**WHAT YOU HAVE TO DO**.
Could you return every one of the rows below word for word, leaving out the pictures?

Data rows:
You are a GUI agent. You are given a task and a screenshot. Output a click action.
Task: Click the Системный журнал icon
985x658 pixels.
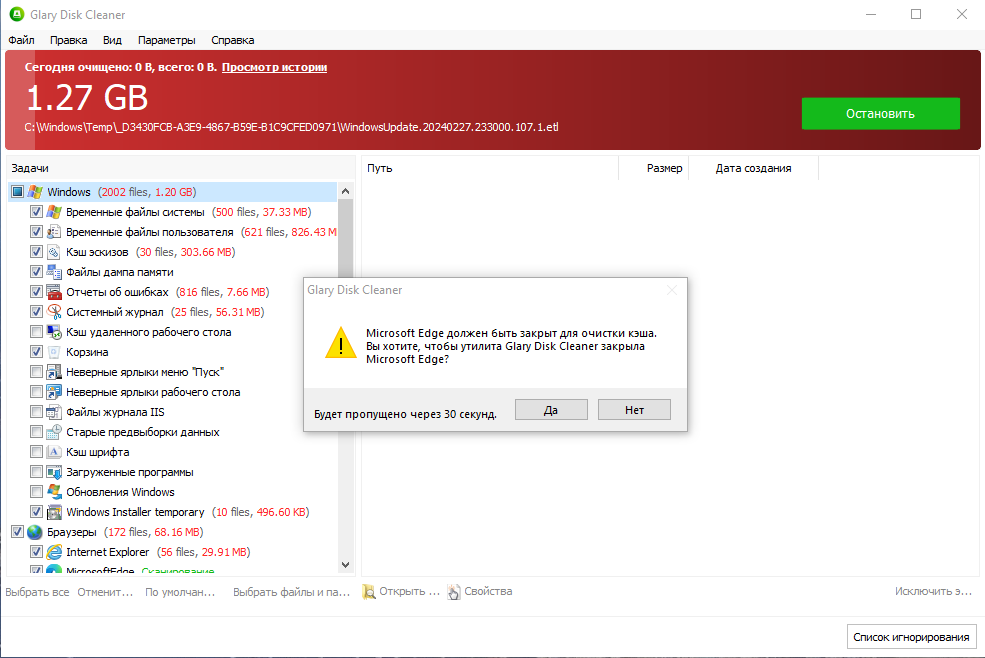[53, 311]
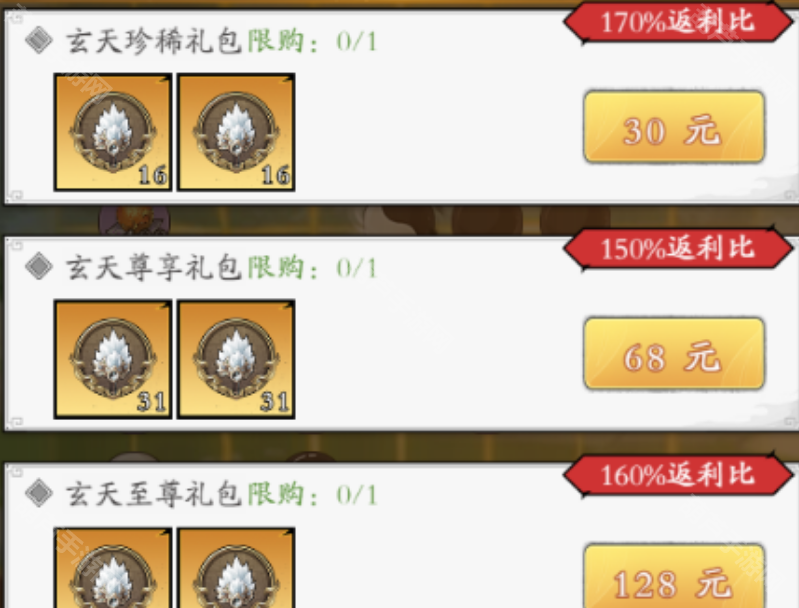Click the 170%返利比 red ribbon badge
The height and width of the screenshot is (608, 799).
[678, 22]
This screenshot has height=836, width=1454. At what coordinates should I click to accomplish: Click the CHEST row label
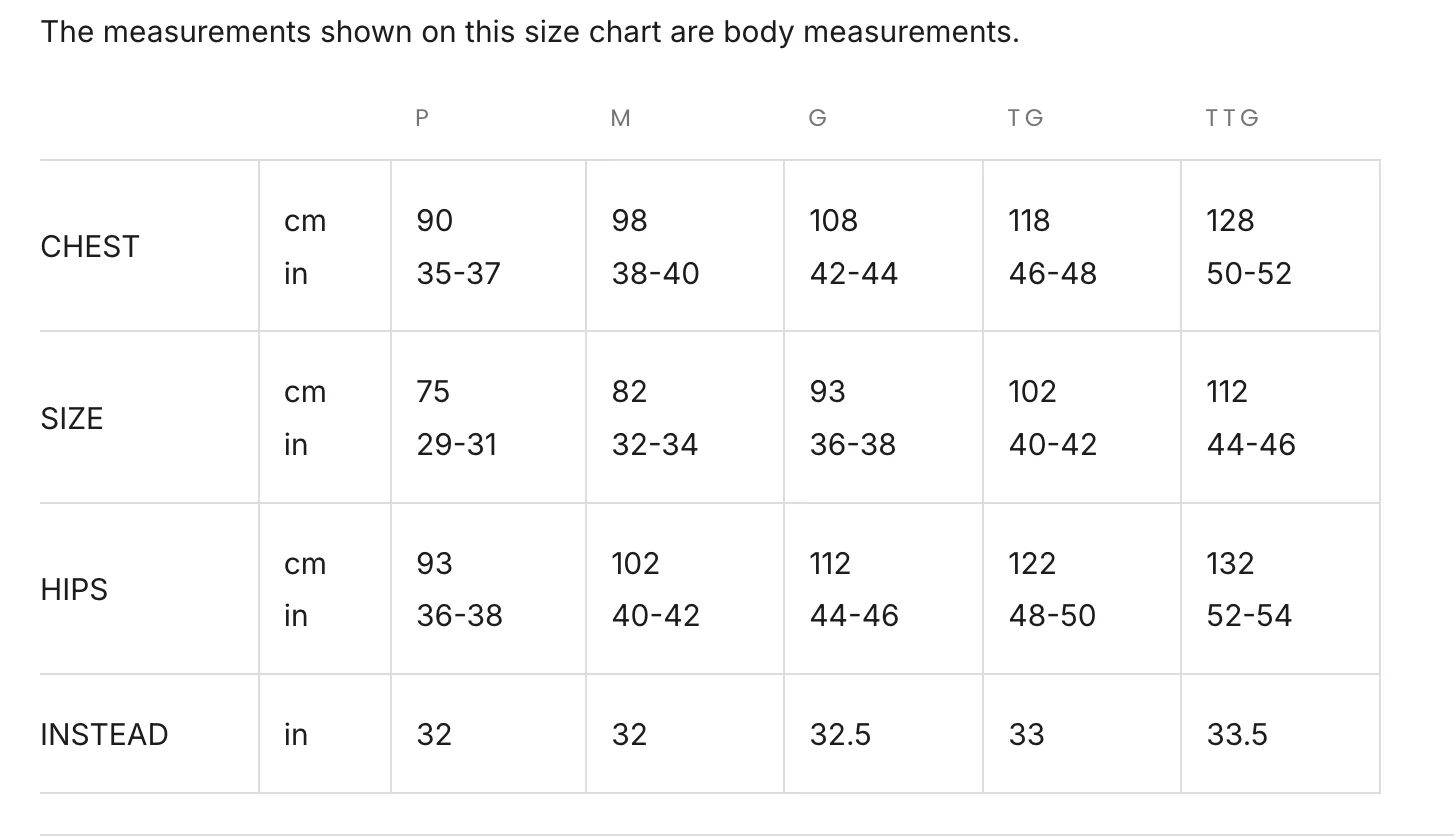tap(90, 247)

**ANSWER TO THIS TASK**.
You are a GUI agent. You are given a task and a screenshot. Output a click action.
Task: Click the Системный журнал icon
985x658 pixels.
[53, 311]
Click the 170%返利比 red ribbon badge
The height and width of the screenshot is (608, 799).
[678, 22]
This screenshot has height=836, width=1454. At what coordinates should I click to accomplish: Click the CHEST row label
tap(90, 247)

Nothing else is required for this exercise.